Le linee vocali di Chuck Billy, sebbene a volte si avvicinino pericolosamente allo stile di Hetfield, risultano decisamente più duttili e dinamiche (nonché varie e personali) rispetto al suo più illustre collega (in questo lavoro si sentono i primi accenni di growl che contraddistingueranno le più recenti uscite).
L'unico neo "formale", a detta del sottoscritto, sta nella monotona produzione che non sottolinea pienamente lo sforzo compositivo fatto dal gruppo.

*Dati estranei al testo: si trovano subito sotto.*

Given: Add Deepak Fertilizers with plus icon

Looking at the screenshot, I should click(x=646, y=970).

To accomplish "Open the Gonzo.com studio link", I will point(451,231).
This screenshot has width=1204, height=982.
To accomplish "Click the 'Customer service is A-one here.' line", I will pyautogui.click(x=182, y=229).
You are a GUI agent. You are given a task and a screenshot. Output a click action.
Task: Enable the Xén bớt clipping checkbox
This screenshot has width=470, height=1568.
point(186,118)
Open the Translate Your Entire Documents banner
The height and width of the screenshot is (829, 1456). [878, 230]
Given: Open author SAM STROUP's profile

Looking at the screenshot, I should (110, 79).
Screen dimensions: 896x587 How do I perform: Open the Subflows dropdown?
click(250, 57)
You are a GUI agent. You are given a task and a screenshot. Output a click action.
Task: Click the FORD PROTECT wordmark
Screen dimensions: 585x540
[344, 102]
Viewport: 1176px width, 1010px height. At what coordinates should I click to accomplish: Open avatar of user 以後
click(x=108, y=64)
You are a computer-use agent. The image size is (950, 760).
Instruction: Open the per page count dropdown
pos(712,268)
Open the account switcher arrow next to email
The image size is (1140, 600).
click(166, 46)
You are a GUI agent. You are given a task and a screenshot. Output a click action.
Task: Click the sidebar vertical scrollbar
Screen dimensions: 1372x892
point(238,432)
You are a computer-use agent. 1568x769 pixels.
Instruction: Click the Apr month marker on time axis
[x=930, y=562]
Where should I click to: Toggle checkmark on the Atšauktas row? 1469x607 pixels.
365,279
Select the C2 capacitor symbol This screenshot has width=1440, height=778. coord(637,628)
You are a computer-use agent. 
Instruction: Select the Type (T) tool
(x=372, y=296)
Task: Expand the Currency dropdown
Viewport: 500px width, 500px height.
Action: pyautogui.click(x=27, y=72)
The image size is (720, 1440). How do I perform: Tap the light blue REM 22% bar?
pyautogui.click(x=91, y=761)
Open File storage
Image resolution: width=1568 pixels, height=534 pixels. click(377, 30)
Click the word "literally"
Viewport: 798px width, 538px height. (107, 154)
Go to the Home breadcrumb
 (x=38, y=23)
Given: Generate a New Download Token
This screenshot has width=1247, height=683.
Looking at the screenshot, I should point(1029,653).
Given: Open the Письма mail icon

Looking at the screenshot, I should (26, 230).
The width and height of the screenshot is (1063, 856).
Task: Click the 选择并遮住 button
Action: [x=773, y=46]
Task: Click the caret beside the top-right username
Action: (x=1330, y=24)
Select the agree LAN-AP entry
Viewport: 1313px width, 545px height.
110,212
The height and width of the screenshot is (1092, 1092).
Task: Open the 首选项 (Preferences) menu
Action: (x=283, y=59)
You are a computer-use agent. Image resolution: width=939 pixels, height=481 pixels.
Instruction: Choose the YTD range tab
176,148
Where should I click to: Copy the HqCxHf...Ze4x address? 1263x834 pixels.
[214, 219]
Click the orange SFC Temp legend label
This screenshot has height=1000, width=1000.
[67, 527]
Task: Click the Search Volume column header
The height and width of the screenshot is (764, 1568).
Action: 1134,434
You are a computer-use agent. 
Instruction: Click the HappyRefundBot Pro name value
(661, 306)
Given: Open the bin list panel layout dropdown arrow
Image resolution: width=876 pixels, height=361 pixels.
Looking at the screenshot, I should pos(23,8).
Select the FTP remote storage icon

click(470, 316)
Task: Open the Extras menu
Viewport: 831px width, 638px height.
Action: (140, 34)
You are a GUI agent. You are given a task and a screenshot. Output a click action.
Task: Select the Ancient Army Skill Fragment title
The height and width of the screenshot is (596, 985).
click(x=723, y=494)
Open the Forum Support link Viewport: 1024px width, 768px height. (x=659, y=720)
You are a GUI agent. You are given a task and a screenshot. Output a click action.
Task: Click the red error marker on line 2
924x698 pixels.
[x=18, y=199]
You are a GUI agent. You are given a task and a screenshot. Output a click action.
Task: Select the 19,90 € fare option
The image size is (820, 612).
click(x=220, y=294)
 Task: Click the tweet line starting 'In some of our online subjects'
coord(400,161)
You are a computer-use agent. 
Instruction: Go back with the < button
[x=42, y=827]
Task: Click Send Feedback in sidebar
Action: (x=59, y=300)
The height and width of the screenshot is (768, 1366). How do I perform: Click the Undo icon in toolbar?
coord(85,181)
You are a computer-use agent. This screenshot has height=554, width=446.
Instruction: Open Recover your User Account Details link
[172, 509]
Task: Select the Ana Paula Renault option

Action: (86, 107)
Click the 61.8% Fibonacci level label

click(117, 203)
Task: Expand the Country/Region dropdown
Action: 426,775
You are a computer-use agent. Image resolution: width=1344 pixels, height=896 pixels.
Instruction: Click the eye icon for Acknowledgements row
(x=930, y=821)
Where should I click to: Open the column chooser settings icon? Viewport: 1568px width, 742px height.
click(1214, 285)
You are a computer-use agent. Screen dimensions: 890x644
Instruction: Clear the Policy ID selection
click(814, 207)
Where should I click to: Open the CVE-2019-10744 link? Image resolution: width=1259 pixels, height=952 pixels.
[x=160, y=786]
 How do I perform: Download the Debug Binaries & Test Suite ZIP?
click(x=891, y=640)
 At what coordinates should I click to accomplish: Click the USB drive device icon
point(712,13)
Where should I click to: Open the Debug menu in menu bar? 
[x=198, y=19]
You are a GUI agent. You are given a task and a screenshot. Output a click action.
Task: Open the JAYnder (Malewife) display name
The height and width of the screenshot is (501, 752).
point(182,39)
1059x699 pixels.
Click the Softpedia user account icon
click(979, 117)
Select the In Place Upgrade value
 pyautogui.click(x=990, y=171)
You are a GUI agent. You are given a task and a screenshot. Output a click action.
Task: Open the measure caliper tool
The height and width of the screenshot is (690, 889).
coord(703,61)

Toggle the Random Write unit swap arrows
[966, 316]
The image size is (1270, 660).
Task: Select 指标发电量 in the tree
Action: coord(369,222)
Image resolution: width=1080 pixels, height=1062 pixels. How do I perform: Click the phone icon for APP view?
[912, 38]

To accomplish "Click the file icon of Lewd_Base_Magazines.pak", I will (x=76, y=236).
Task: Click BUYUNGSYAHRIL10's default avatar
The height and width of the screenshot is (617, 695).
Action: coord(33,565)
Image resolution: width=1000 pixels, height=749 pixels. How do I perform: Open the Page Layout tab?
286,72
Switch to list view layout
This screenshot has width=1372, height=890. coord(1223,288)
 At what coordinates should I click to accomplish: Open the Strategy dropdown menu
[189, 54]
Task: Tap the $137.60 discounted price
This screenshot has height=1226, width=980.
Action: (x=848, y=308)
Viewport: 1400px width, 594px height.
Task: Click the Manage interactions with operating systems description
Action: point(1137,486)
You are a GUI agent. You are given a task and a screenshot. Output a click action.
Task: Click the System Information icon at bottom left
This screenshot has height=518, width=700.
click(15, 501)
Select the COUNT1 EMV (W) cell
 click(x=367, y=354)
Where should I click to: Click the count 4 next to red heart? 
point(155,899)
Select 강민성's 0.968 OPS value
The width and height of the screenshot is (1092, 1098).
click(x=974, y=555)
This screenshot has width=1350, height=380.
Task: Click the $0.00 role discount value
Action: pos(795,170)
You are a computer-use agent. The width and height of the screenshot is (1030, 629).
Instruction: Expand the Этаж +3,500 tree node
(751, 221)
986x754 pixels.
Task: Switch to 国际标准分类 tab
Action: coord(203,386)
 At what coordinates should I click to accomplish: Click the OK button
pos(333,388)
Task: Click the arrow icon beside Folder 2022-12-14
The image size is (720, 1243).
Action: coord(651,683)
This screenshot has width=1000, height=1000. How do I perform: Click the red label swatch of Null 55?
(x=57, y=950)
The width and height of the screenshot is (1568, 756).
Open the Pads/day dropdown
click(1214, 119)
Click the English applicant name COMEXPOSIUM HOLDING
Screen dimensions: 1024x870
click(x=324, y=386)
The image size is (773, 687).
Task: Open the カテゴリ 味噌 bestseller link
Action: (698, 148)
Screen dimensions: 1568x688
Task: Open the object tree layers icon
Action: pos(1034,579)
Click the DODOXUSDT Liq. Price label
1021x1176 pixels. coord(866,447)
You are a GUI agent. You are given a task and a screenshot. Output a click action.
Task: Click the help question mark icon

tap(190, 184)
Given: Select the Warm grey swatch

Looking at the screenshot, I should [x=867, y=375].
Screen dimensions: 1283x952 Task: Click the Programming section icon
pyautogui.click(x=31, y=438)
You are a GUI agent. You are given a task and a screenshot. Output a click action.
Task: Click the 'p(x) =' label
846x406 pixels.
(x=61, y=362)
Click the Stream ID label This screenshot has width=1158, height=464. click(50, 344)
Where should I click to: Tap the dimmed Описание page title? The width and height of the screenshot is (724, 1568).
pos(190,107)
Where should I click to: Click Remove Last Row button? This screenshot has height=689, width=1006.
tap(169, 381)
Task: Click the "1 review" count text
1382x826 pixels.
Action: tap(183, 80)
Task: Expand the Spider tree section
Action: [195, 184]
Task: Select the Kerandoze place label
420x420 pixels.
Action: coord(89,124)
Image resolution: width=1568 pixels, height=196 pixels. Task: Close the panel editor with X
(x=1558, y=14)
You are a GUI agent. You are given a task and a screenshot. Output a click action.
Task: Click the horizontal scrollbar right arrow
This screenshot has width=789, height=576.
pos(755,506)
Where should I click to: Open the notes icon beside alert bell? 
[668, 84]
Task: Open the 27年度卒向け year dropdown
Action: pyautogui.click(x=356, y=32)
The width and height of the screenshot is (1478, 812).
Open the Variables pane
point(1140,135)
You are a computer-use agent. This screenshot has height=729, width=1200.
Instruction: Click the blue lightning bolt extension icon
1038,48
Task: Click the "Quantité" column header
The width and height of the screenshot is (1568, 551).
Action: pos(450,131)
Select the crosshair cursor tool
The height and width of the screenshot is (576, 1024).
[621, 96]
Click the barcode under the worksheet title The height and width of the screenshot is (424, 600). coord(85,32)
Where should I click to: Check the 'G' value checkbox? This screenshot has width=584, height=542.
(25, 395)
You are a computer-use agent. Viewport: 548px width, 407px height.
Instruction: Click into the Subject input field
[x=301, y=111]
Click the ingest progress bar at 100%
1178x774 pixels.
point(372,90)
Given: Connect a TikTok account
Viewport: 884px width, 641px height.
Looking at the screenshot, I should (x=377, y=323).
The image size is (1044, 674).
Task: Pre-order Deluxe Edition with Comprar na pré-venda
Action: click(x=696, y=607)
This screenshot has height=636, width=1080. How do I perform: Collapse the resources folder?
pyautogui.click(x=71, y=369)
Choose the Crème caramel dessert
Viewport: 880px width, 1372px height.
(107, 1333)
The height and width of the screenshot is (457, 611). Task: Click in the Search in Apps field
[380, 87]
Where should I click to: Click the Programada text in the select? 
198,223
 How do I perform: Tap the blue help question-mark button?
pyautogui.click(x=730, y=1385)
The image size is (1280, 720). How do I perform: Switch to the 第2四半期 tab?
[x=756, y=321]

In definitiva quest'album non sarà potente, aggressivo e grezzo come i suoi incredibili predecessori (e questo non so se sia un bene o un male... decidete voi) ma risulta piacevolissimo e molto ispirato, e non si può certo dire che in questo disco i Testament tradiscano gli intenti, le prospettive e gli ideali della loro musica.
Successivamente i nostri si perderanno nel periodo più buio della loro carriera, contraddistinto da costanti stravolgimenti di line-up e da una decisa, ostinata e a volte eccessiva ricerca della "forma canzone" che porterà il gruppo a sperimentare soluzioni non sempre riuscite (soprattutto con il criticato "The Ritual")... Nel lungo periodo riusciranno comunque a riprendersi e a sfornare uno dei migliori lavori Metal di fine millennio ("The Gathering") per poi lasciare noi fan con la bava alla bocca nell'attesa di un nuovo e apocalittico ritorno.
Practice What You Preach rimane comunque l'ultimo grande tassello Metal dei Testament anni ottanta, che non sfigura accanto ai suoi predecessori (anche se diverso) e che risulta uno dei pochi tentativi di rinvigorire e rivalutare un suono (il Thrash) che in quegl'anni (1989/90) iniziava pericolosamente a scricchiolare e sgretolarsi proprio a causa della sua staticità.